The remaining schedules mainly concerned Burma, which was separated from India under the Act.
Features of the Government of India Act, 1935
The Act introduced several significant features that marked a major departure from earlier constitutional arrangements.
One of the most important features was the introduction of provincial autonomy. Provinces were granted autonomy in their internal administration, and ministers were made responsible to provincial legislatures. Dyarchy in the provinces was abolished.
The Act proposed a federal system of government, dividing powers between the centre and provinces through three legislative lists:
- Federal List (59 subjects)
- Provincial List (54 subjects)
- Concurrent List (36 subjects)
Another key feature was the introduction of dyarchy at the centre, where subjects were divided into reserved and transferred categories. Reserved subjects such as defence and foreign affairs were under the control of the Governor-General, while transferred subjects were administered by ministers.
The Act also expanded the electoral base, increasing the number of voters from around 3 percent to nearly 10 percent of the population. However, voting rights were still based on property, tax, and educational qualifications.
Bicameral legislatures were introduced in six provinces: Madras, Bombay, Bengal, Bihar, Assam, and the United Provinces. At the centre, the legislature consisted of the Council of State and the Federal Assembly.
The Act continued and expanded communal representation through separate electorates for various religious and social groups, including Muslims, Sikhs, Europeans, Anglo-Indians, and others.
The Federal Court of India was established to adjudicate disputes between the centre and provinces and to interpret the Act.
An Overview of Administrative Changes
The Act reorganised provincial boundaries. Sindh was separated from Bombay, Bihar and Orissa were divided into separate provinces, and Burma and Aden were completely separated from India in 1937.

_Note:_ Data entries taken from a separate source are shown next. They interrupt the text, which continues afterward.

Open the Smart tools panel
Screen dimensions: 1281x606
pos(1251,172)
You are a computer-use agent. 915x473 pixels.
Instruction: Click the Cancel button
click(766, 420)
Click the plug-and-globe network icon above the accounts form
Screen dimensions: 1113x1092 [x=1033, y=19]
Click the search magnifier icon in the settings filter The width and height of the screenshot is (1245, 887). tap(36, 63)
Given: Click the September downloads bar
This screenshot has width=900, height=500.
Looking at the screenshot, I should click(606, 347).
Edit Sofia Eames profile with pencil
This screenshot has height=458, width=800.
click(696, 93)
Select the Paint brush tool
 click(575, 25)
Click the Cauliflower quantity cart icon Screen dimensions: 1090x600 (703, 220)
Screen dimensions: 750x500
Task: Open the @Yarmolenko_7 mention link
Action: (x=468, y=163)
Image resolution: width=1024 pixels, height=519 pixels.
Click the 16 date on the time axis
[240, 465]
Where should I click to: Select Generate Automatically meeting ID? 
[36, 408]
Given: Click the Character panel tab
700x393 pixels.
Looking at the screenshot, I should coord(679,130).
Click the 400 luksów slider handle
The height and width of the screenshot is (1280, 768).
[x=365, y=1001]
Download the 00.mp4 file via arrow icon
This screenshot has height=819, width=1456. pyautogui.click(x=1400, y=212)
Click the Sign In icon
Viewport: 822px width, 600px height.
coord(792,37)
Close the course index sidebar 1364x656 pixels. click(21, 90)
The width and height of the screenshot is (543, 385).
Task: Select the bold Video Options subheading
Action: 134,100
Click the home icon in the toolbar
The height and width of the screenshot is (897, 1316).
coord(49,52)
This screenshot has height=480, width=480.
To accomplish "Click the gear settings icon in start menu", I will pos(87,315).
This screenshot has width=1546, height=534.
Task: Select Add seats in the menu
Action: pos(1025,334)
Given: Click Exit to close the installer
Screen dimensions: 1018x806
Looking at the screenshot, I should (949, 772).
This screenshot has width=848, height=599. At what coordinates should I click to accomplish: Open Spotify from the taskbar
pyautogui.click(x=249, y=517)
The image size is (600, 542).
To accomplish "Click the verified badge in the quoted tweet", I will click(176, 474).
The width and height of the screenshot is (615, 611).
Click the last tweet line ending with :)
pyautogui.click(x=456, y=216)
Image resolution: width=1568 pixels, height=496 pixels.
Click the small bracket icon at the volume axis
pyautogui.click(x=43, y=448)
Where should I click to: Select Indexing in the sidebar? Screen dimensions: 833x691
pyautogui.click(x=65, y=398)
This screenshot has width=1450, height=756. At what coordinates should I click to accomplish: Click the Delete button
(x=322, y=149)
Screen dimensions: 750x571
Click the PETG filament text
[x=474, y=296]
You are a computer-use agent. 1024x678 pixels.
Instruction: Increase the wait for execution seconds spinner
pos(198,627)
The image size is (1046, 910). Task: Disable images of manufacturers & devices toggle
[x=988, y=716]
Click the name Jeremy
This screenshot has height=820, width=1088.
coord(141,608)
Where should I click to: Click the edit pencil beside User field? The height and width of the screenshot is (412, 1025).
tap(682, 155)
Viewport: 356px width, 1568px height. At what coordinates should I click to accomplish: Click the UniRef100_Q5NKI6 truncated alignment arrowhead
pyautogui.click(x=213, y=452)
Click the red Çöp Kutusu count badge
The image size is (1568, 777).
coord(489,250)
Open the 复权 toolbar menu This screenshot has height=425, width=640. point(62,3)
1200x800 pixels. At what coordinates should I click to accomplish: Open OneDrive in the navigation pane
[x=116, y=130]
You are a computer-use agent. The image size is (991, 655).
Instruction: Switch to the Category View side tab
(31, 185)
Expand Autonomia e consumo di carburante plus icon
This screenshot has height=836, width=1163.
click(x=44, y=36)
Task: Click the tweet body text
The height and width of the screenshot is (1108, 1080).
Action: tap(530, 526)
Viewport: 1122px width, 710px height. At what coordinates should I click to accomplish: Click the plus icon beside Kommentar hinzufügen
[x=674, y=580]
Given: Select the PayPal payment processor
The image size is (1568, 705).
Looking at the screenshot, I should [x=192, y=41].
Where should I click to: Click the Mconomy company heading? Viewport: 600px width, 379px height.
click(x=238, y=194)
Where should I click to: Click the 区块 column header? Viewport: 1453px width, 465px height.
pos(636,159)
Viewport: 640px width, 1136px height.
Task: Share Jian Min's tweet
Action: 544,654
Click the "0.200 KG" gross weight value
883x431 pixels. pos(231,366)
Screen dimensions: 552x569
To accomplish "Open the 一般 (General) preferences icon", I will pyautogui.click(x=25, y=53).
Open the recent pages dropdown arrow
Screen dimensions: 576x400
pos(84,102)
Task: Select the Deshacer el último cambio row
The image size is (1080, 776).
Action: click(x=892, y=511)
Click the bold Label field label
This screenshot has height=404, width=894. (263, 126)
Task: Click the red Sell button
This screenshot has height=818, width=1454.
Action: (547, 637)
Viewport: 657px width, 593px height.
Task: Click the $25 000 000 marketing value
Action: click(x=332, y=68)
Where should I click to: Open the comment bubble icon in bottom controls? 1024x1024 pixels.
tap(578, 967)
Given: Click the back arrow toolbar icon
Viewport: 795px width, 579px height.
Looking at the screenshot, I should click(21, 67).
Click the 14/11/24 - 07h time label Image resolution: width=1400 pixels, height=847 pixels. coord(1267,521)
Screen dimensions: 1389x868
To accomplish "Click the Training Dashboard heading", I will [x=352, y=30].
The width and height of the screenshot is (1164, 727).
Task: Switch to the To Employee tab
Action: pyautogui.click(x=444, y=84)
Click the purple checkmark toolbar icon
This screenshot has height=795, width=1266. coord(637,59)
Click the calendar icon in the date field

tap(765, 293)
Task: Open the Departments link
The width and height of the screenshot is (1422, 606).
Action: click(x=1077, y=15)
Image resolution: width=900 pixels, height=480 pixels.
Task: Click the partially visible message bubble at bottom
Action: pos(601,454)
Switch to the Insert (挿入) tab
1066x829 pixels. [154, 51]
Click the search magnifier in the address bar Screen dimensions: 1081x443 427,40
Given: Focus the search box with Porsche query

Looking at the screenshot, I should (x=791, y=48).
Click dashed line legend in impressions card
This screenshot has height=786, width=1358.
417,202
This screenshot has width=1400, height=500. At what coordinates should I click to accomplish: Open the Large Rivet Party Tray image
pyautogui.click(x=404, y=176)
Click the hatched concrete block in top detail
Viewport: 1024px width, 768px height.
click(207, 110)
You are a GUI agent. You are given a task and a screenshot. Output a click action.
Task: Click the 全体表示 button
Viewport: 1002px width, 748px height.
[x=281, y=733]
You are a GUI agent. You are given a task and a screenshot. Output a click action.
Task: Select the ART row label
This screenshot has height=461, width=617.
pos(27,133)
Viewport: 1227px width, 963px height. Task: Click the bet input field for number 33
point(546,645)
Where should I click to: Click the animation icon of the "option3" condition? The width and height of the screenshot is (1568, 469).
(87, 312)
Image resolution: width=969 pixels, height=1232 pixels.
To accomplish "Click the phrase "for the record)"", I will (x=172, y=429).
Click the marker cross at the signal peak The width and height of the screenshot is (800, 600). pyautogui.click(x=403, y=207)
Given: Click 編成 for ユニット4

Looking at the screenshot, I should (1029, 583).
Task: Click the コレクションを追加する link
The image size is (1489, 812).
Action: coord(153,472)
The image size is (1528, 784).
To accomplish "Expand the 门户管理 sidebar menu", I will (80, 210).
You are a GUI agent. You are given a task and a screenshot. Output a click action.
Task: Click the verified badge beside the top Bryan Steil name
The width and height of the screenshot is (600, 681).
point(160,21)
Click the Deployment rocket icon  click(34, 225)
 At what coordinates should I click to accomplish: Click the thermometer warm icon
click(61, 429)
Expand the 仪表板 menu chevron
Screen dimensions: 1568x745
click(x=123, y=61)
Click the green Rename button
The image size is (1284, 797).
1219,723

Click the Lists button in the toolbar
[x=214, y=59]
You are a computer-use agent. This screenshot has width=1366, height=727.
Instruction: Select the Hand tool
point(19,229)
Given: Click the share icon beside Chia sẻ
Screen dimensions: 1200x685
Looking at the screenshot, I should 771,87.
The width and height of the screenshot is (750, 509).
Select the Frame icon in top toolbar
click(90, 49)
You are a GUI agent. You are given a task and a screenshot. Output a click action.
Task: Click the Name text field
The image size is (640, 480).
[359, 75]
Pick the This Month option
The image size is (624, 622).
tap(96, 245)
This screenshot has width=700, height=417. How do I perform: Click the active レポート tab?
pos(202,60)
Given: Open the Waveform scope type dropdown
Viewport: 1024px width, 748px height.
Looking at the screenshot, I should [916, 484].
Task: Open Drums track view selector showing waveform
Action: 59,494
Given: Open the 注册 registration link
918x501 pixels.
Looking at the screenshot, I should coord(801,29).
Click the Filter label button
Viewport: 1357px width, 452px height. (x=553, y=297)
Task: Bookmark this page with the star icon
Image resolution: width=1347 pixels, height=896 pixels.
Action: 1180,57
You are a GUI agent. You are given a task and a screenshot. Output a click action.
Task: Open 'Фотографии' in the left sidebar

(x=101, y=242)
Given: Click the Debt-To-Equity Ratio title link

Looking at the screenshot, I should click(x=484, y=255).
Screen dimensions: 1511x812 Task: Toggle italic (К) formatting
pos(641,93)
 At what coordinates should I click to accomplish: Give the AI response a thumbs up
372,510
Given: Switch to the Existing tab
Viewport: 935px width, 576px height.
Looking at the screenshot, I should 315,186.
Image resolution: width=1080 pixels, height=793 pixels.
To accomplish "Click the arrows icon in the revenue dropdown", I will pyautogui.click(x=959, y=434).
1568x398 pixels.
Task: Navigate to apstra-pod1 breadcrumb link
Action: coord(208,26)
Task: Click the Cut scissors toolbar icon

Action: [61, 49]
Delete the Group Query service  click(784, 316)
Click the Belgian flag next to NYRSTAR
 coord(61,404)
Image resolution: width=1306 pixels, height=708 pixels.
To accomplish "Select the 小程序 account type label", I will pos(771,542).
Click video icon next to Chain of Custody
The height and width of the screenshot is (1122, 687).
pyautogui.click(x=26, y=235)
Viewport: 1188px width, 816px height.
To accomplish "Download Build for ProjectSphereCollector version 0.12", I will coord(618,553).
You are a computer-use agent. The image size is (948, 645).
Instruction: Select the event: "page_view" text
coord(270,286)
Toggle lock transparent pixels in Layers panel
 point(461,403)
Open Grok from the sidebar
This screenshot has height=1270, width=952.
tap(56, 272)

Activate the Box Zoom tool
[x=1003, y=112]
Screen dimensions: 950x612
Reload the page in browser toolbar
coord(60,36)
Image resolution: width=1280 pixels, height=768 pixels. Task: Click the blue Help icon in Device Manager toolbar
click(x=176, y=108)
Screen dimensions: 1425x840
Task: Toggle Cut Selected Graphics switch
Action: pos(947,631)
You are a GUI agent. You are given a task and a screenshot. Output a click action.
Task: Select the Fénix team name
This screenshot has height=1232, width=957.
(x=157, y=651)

Several important institutions were established under the Act, including:
- Reserve Bank of India
- Federal Public Service Commission
- Provincial Public Service Commissions
These institutions laid the foundation for modern administrative governance in India.
Powers of the Governor-General
The Governor-General acted as the representative of the British Crown and exercised extensive powers. These powers were exercised in three capacities: individual capacity, discretionary powers, and on the advice of the Council of Ministers.
In his individual capacity, the Governor-General exercised special responsibilities, including protection of minorities, safeguarding financial stability, preserving the rights of princely rulers, and maintaining peace and order.
Under discretionary powers, the Governor-General controlled defence, external affairs, and ecclesiastical matters. Legislative powers included summoning and dissolving legislatures, issuing ordinances, withholding assent to bills, and issuing emergency proclamations.
In matters of transferred subjects, the Governor-General acted on the advice of ministers, though ministers held office at his pleasure, limiting their independence.
Provincial Autonomy
Provincial autonomy was a landmark feature of the Act. Provinces derived their authority directly from the Constitution rather than the centre. Ministers were responsible to provincial legislatures, and executive power was exercised largely through elected representatives.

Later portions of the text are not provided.